Arapça ve Osmanlıca ya hakimiyeti vardı. Kısaca ilmiyle amil, değerli, gök kubbemize yer eden ulu bir çınardan bahsediyoruz değerli hemşerilerim.
Tasavvufi bilgilere son derece vakıf olmasına rağmen sûfi olmadığını biliyoruz. Fakat ilmi ile müsemma olan bu büyüğümüzün “istikamet üzerinde” yaşadığını ve amel ettiğini herkes teslim eder.Çok bilgili ve bilge bir tarzı olan bu büyüğümüze bu kazanımlarından dolayı, “kıvırzıvır” lakabı da verilmiştir. Yani, bilen ve malûmat sahibi olan, anlamında yerel bir unvan.
ilerlemiş yaşına rağmen son zamanlara kadar insanlara yardım etti.

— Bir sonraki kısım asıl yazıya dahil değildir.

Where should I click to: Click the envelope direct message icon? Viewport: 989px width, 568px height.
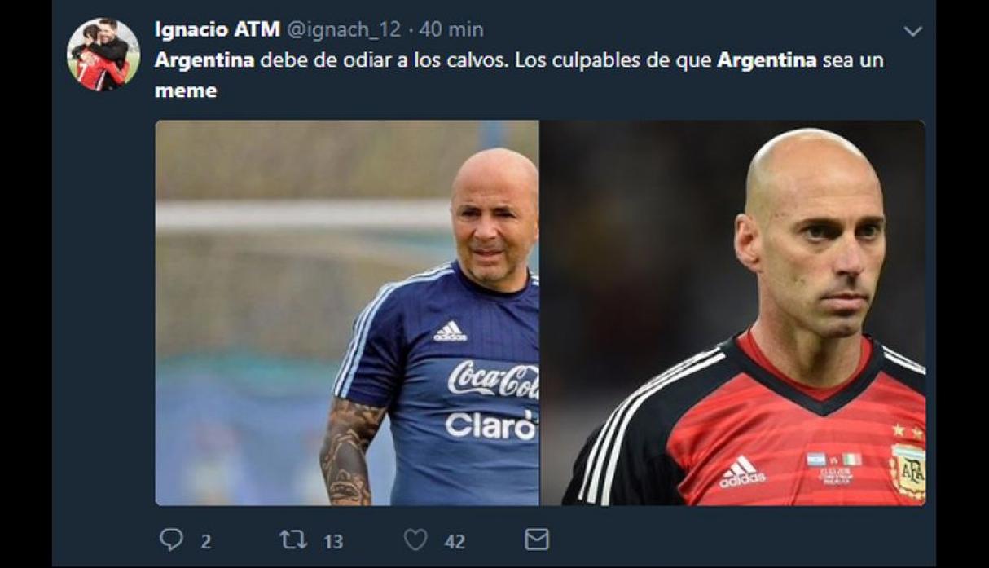point(536,539)
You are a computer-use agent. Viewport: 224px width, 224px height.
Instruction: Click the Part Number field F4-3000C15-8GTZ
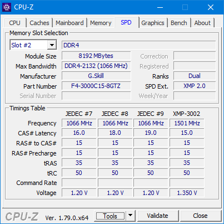[96, 86]
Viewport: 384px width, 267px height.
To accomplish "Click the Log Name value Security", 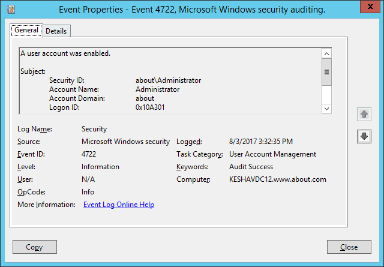I will coord(94,129).
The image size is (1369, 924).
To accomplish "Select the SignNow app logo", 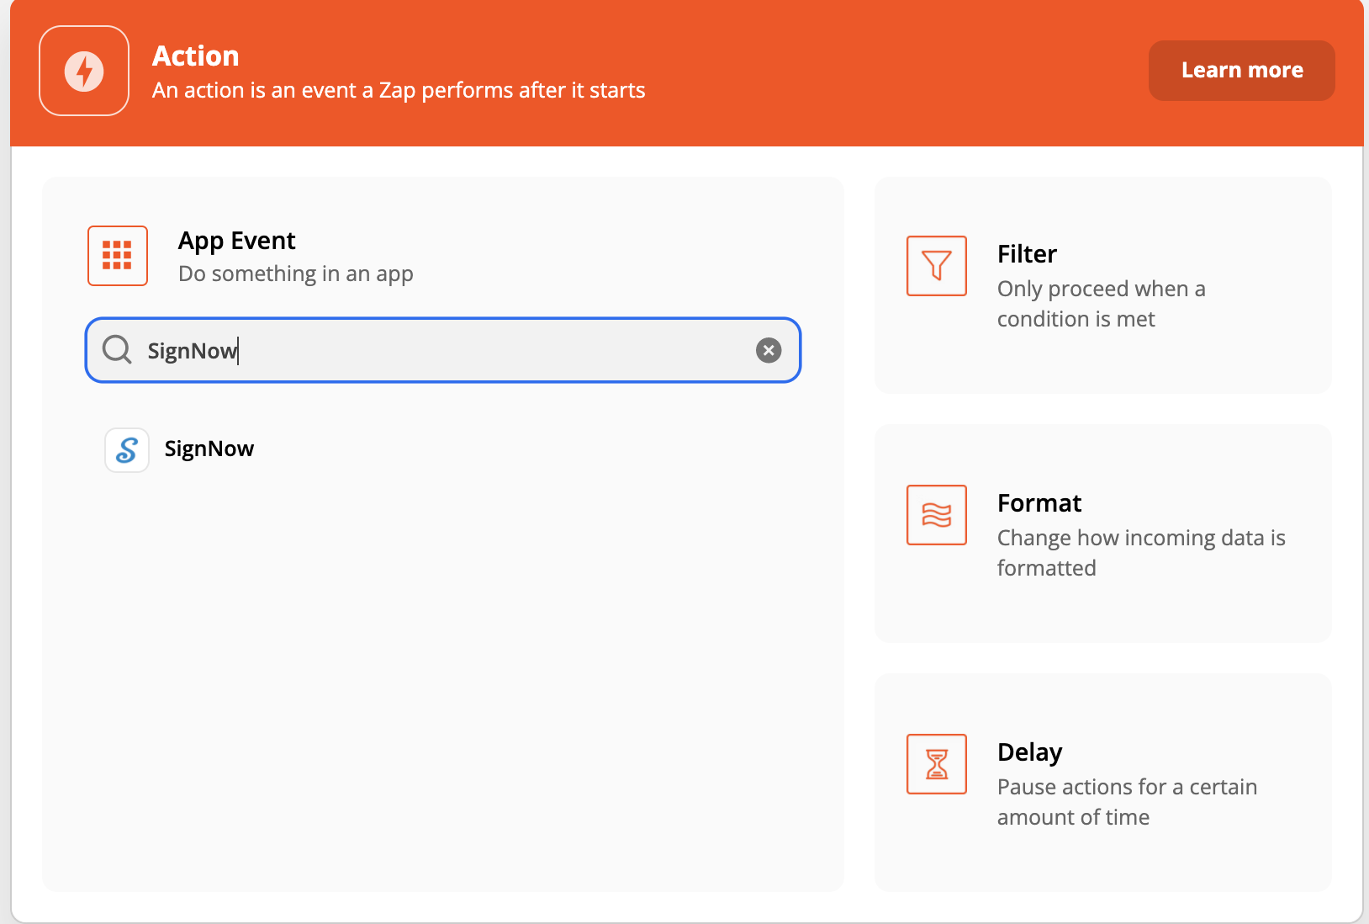I will tap(126, 449).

Murat (Canan) Ergül ağabeyimin bu büyüğümüzle ilgili bir anısını anlatmak gerek diye düşünüyorum; Canan ağabeyi; “ortaokul öğrencisi idim, ellerimde ergenlikten veya soğuktan kaynaklanan yara ve sulu iltihaplardan dolayı doktor reçetesi ile almış olduğum ilaçlar fayda etmeyince, diyor:, babam rahmetli ile (derici Kemal) rahmetli kıvırzıvır efendi büyüğümüze gittik, ellerime baktı, uzat ellerini dedi, bir iki ayet okuduktan sonra iki elini ellerimin üzerine koyarak, sıvazlayarak, koy şimdi ellerini cebine dedi ve hadi şifa Allah'tan diyerek bizi yolcu etti. O zaman rahmetlinin dükkanı tabakhane caddesinde idi, oradan saat kulesine gelene kadar ellerim cebimde, sabırsızlıkla saat kulesi dibinde cebimden çıkarttığımda ne sızı, ne yara nede iltihap kalmıştı, bu bir mucize idi.”

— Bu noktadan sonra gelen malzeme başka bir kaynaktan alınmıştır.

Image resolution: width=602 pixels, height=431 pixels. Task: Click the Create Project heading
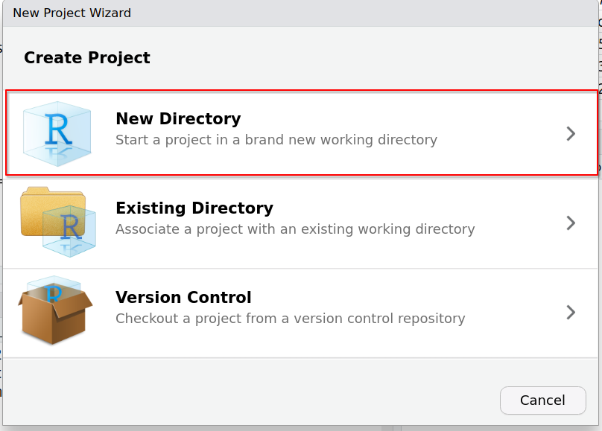coord(86,57)
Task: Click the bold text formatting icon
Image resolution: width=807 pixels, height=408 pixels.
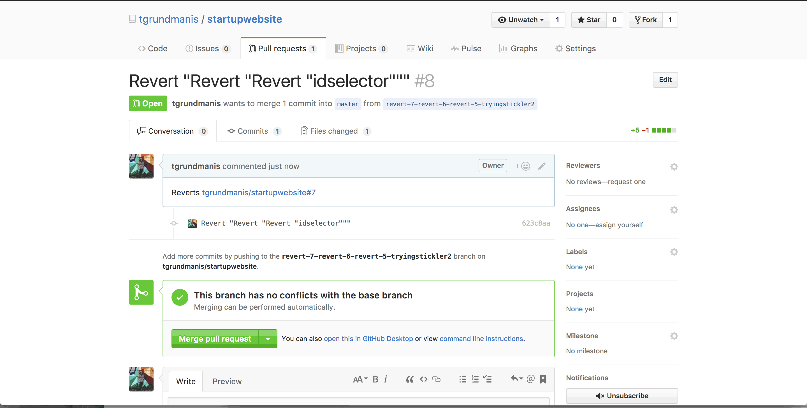Action: (x=375, y=379)
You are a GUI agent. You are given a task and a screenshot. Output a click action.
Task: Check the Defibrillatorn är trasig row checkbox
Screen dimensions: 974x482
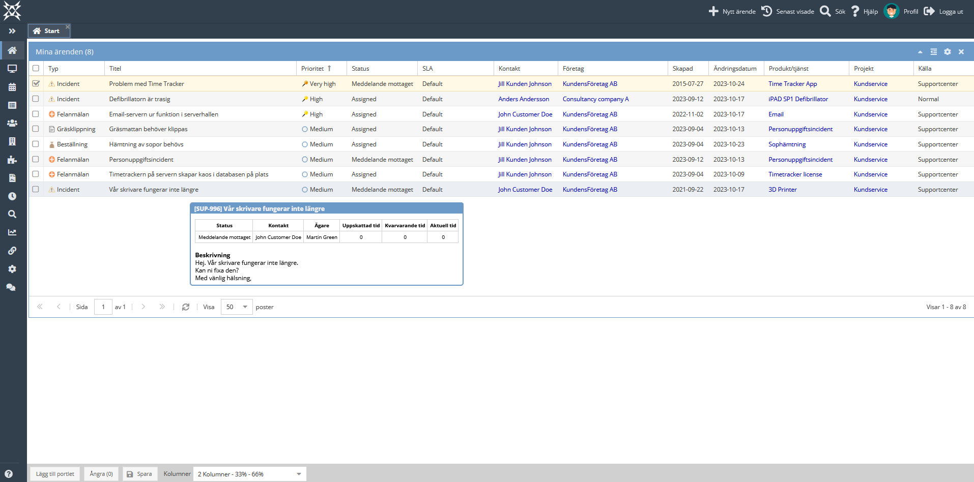(x=36, y=99)
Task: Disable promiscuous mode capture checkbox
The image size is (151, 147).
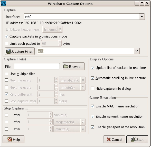Action: pos(7,36)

Evet, böyle mucizevi bir durum karşısında canlı şahidini bizzat dinlediğimiz ve olayın tanığının da (Canan Ergül) aynen bizim gibi hurafe ve afaki olaylar karşında ki kanaatlerini bildiğimiz için, bu durumda; “allahüalem!” demekten başka bir yorum yapamıyoruz. Allah'ımızın ayetlerinin şifa olduğuna dair bir tespit ve mucizevi yaşanmış olay diye müteala etmek daha doğru olacağı kanaatindeyim.
Bu ulu çınarımıza Allah'tan rahmet, mağfiret ve affı niyaz ediyorum.